### WORK INSTRUCTIONS
A verbatim copy of every record is needed.
[Opening SUPPLIED RECORDS section]
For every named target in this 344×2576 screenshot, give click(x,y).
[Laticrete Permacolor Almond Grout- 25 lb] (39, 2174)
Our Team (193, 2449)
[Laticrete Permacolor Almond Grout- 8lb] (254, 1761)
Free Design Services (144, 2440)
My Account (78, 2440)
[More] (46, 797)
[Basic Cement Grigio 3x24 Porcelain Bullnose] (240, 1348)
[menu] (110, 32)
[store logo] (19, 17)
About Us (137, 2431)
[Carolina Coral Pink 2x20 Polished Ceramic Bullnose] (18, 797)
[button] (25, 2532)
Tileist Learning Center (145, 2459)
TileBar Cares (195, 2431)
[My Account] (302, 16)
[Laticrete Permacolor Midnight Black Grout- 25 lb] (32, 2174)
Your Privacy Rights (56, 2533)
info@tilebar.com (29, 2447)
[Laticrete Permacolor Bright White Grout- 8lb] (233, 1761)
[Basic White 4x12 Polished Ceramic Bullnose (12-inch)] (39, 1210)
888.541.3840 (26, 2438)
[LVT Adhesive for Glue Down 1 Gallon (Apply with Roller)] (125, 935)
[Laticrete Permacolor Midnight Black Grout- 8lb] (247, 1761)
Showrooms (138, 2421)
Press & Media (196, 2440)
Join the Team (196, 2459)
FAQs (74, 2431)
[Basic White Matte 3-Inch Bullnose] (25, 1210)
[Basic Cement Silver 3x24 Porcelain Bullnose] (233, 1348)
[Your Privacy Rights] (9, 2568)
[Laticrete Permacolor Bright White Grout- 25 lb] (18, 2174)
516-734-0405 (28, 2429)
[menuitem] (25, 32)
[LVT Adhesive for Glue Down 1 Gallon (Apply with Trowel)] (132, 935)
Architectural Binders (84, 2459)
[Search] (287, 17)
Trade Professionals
[Closing SUPPLIED RECORDS section]
### RESULT OF THE TASK
For every named target in this 344×2576 screenshot, give click(x,y).
[Laticrete Permacolor Almond Grout- 25 lb] (39, 2174)
Our Team (193, 2449)
[Laticrete Permacolor Almond Grout- 8lb] (254, 1761)
Free Design Services (144, 2440)
My Account (78, 2440)
[More] (46, 797)
[Basic Cement Grigio 3x24 Porcelain Bullnose] (240, 1348)
[menu] (110, 32)
[store logo] (19, 17)
About Us (137, 2431)
[Carolina Coral Pink 2x20 Polished Ceramic Bullnose] (18, 797)
[button] (25, 2532)
Tileist Learning Center (145, 2459)
TileBar Cares (195, 2431)
[My Account] (302, 16)
[Laticrete Permacolor Midnight Black Grout- 25 lb] (32, 2174)
Your Privacy Rights (56, 2533)
info@tilebar.com (29, 2447)
[Laticrete Permacolor Bright White Grout- 8lb] (233, 1761)
[Basic White 4x12 Polished Ceramic Bullnose (12-inch)] (39, 1210)
888.541.3840 (26, 2438)
[LVT Adhesive for Glue Down 1 Gallon (Apply with Roller)] (125, 935)
[Laticrete Permacolor Midnight Black Grout- 8lb] (247, 1761)
Showrooms (138, 2421)
Press & Media (196, 2440)
Join the Team (196, 2459)
FAQs (74, 2431)
[Basic White Matte 3-Inch Bullnose] (25, 1210)
[Basic Cement Silver 3x24 Porcelain Bullnose] (233, 1348)
[Your Privacy Rights] (9, 2568)
[Laticrete Permacolor Bright White Grout- 25 lb] (18, 2174)
516-734-0405 (28, 2429)
[menuitem] (25, 32)
[LVT Adhesive for Glue Down 1 Gallon (Apply with Trowel)] (132, 935)
Architectural Binders (84, 2459)
[Search] (287, 17)
Trade Professionals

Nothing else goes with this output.